Information shown:
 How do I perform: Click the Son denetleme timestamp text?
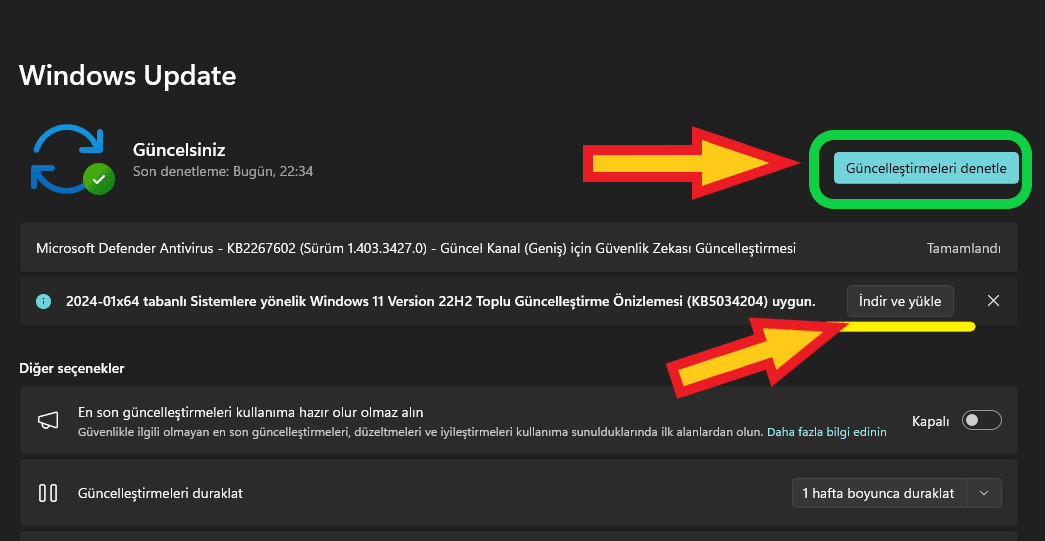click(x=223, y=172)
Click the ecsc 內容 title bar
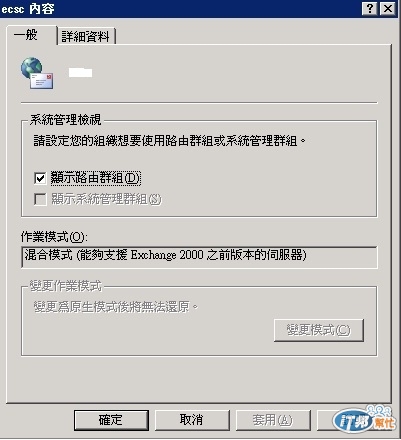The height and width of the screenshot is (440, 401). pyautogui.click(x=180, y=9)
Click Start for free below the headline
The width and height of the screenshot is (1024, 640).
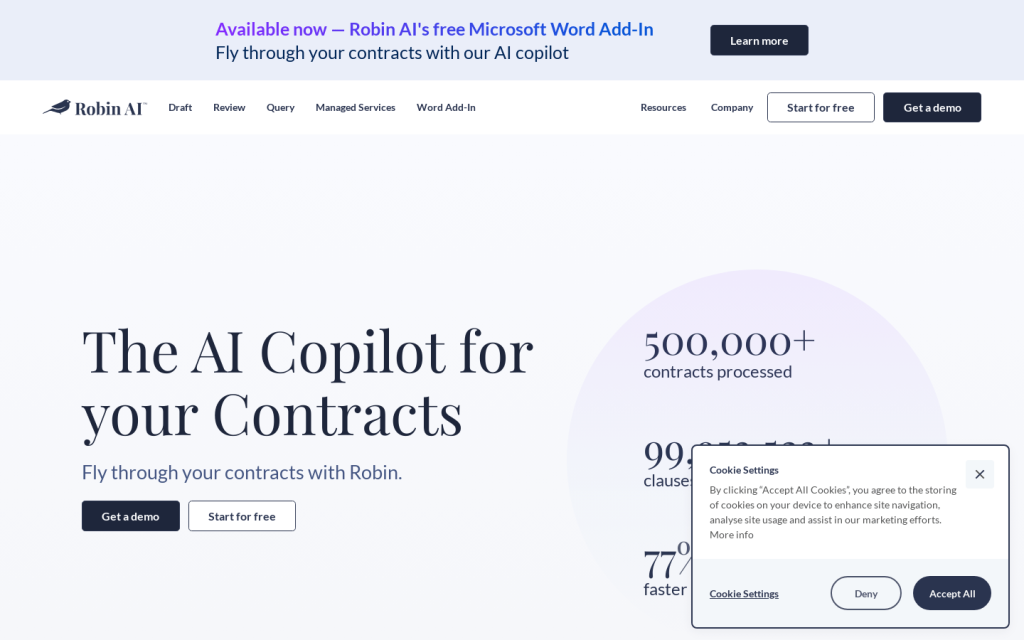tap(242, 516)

* * *

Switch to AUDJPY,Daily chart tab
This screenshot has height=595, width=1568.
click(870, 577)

Exercise: Would you please reproduce the entries above, starting at the line with "How do I perform: Click" and stopping after the line with "Click Start for free below the headline"? Omit any pictures.

Answer space:
 How do I perform: Click the Son denetleme timestamp text?
click(x=223, y=172)
Click the ecsc 內容 title bar
The height and width of the screenshot is (440, 401). pyautogui.click(x=180, y=9)
Click Start for free below the headline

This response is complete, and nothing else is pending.